EXERCISE AIM. Extract every line in the records below that contains the string "Given". Case counts when matching.

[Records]
::::
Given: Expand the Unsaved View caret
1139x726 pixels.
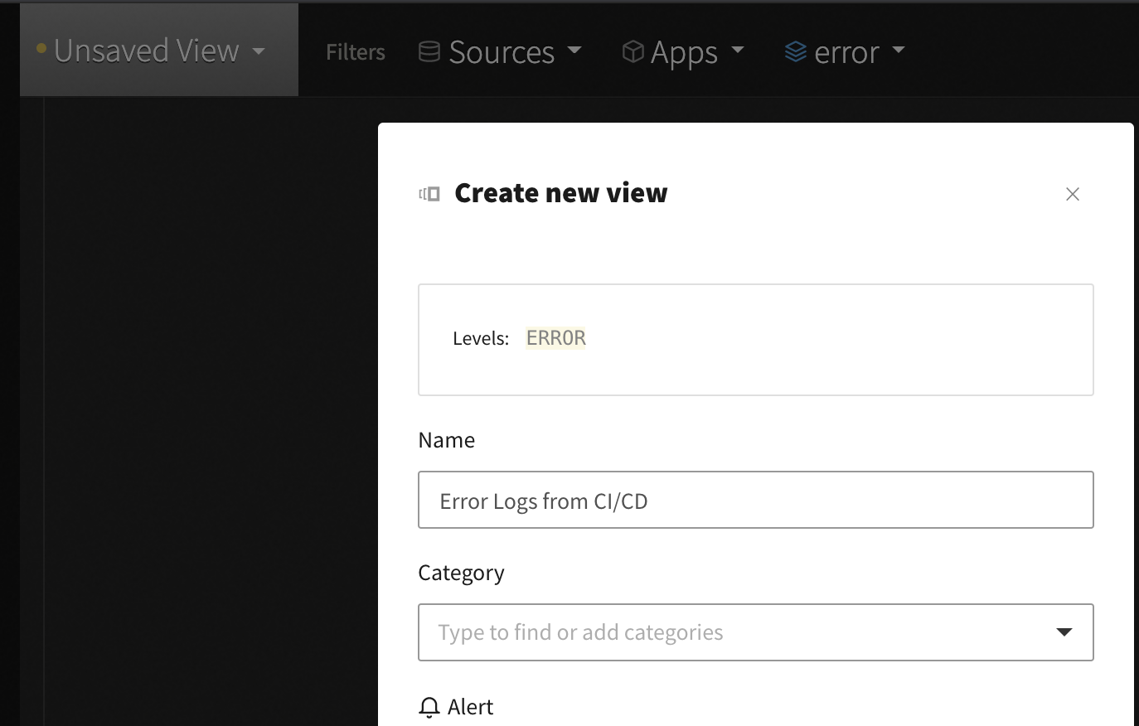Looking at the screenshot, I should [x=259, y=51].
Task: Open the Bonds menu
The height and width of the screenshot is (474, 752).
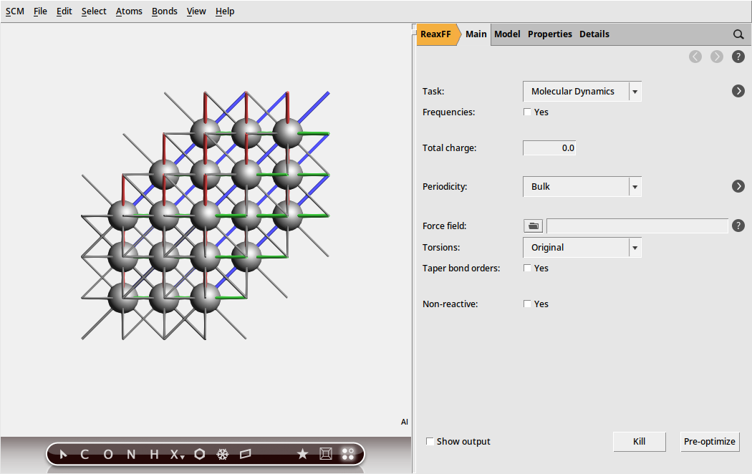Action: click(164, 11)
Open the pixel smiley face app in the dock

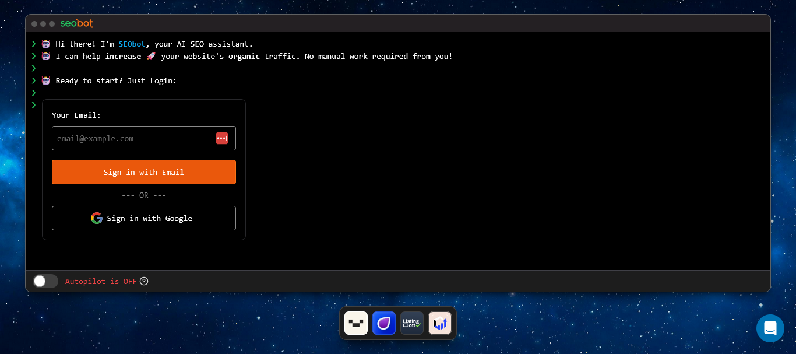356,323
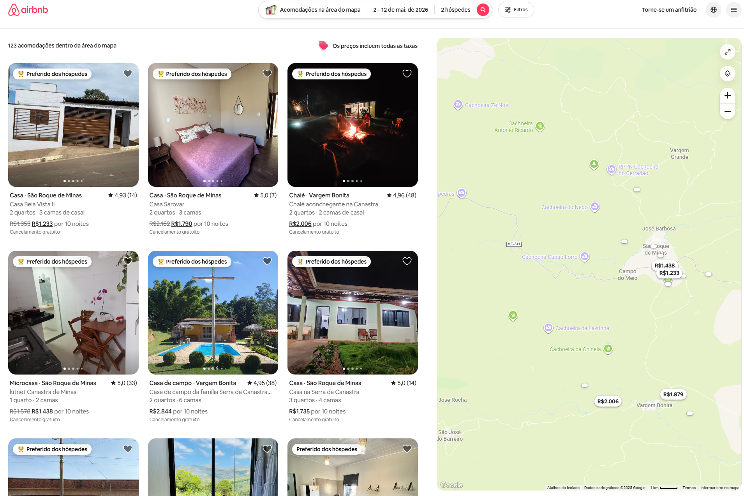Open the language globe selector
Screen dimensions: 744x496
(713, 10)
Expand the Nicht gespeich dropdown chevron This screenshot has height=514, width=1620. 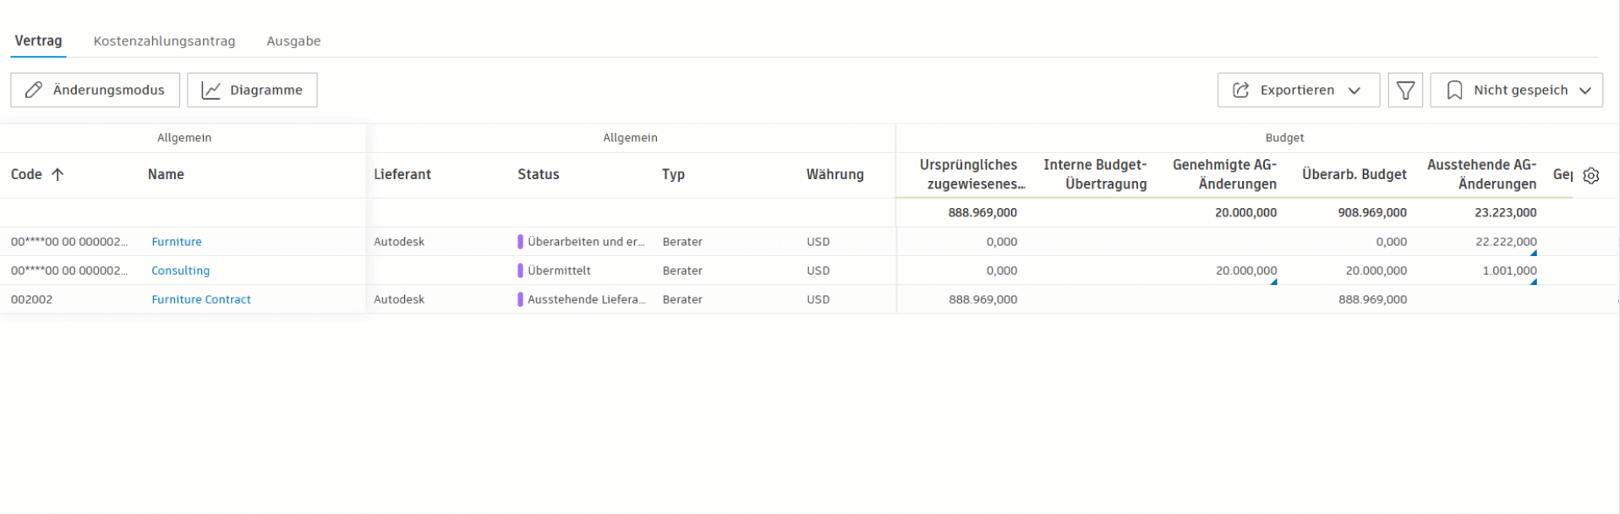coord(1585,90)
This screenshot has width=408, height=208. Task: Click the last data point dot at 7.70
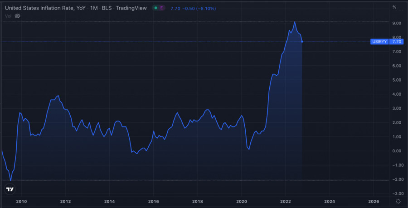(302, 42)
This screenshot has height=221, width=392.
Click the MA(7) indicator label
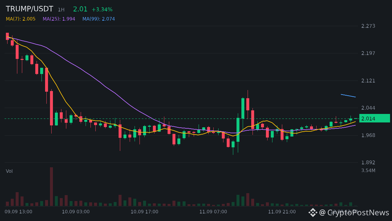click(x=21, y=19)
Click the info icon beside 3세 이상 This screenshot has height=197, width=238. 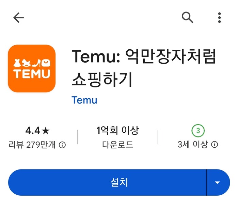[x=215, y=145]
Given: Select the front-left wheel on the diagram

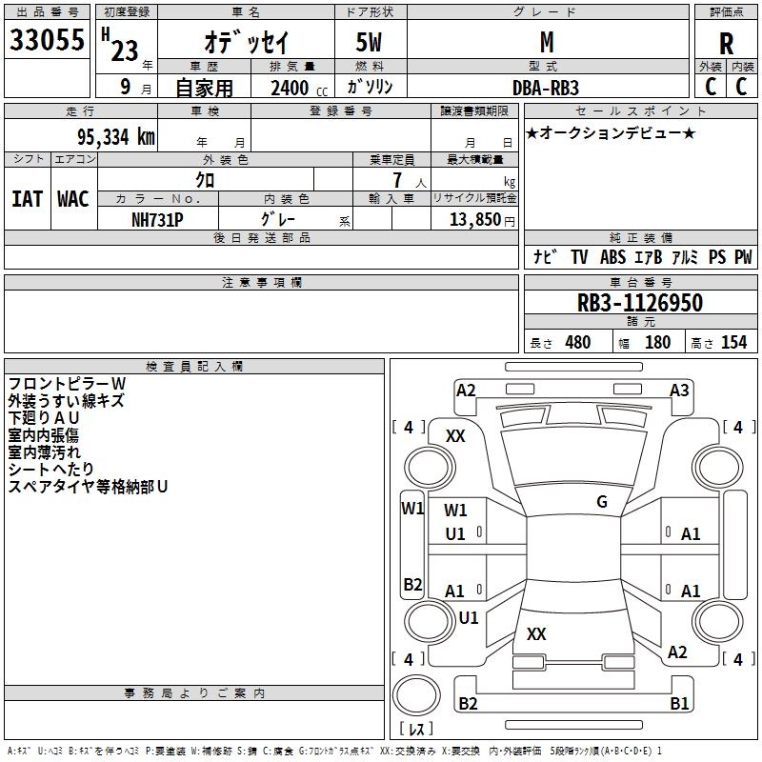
::::
FINISHED ANSWER.
Given: Expand the Unsaved View caret
Given: Select the front-left wheel on the diagram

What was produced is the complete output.